Hanımefendinin görüşüne göre, aday partnerin aşağıdaki dört durum içinde olduğunda sergileyeceği his ve davranışları bir ilişkinin geleceğinde çok önemli yer kaplıyor.
Aç olduğunda,
Yorgun olduğunda,
Öfkeli olduğunda,
Kendini yalnız hissettiğinde.
Tabii ki sadece bu dört konu, bir ilişkinin süreğenliği için yetmez. Ancak yine de bu dört başlık, ilişki sağlığı için çok kıymetli.
Tabii öncesinde, bireysel ruh sağlığı için kıymetli.
İlk iki madde, birbiri ile benzer dışavurumları içeriyor. Açık ve yorgunluk öyle bir şey ki, olgun olmayan karakterlerde tahammülsüzlük ve bencilliği ön plana çıkartıyor.
(Tabii burada, diyabet sorunu olan kişilerden bahsetmiyorum.)
Fizyolojik değişimler, ruh diline yansıyor ve kişi direkt üçüncü maddede bulunan öfkeli hale geçiş yapıyor.
Bu tür insanlar öfkelerini de yönetemedikleri için aç veya yorgun olmasalar dahi bu bencil ve sabırsız karakterleri, öfkeliyken de su yüzüne çıkıyor.
Tüm bunların yanında, yalnız kalan veya kendini yalnız hisseden olgun bireyler bundan keyif almak ve yapıcı bir hale getirmek için kaliteli zaman aktiviteleri, dinlenme, okuma, izleme gibi bir takım şeyler yapıyor ve tüm olgunluğu ile bir kabullenme içinde oluyorlar.

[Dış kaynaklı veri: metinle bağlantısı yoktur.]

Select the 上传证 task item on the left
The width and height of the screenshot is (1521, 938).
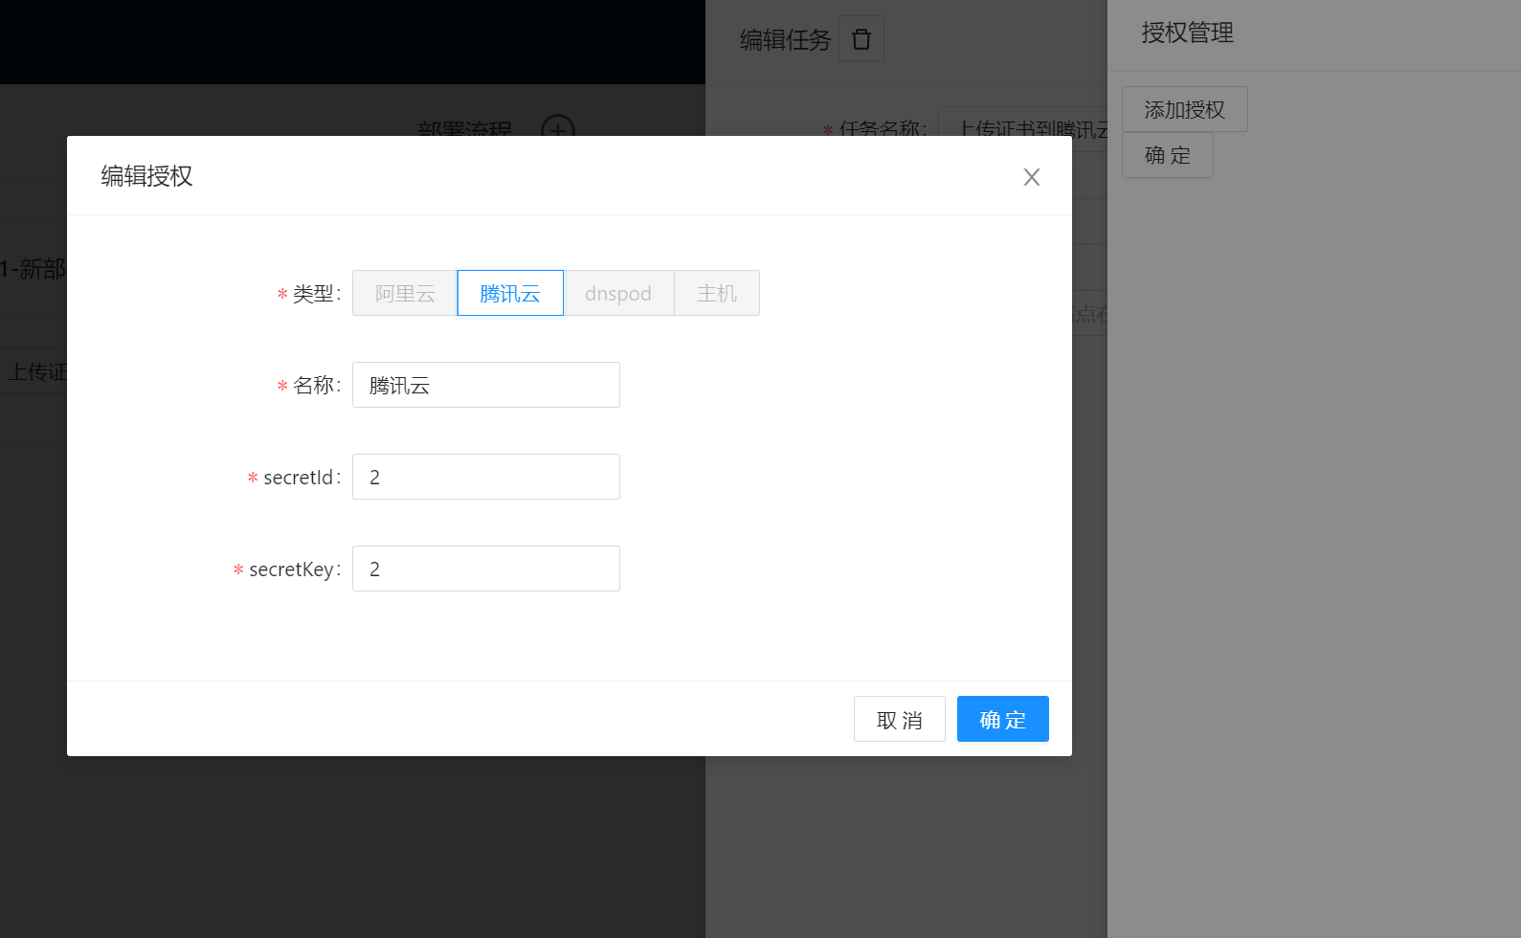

Ama diğer yandan, benzeri durumda kalan bireyler ise bu yalnızlıklarını başkalarının suçuymuş gibi algılıyor ve öfkeleniyorlar.
Öfkenin ne tür şeyler yaptığını hepimiz biliyoruz.
Bu sarmaldan çıkmak mümkün.
Gün içinde açlık dürtüsünü bastıracak bir beslenme şekli geliştirilebilir, dinlenmek ve yenilenmek için molalar verilebilir, sosyalleşerek, hobiler elde ederek veya kendisi ile barışmayı seçerek yalnız kaldığında bu durumu yönetebilir ve en önemlisi, sakin ve dingin kalabilecek bu adımlar ile birlikte öfkesini yönetmek adına, en azından bedensel ve ruhsal olarak gereken ilk üç maddeyi tamamlamış olur.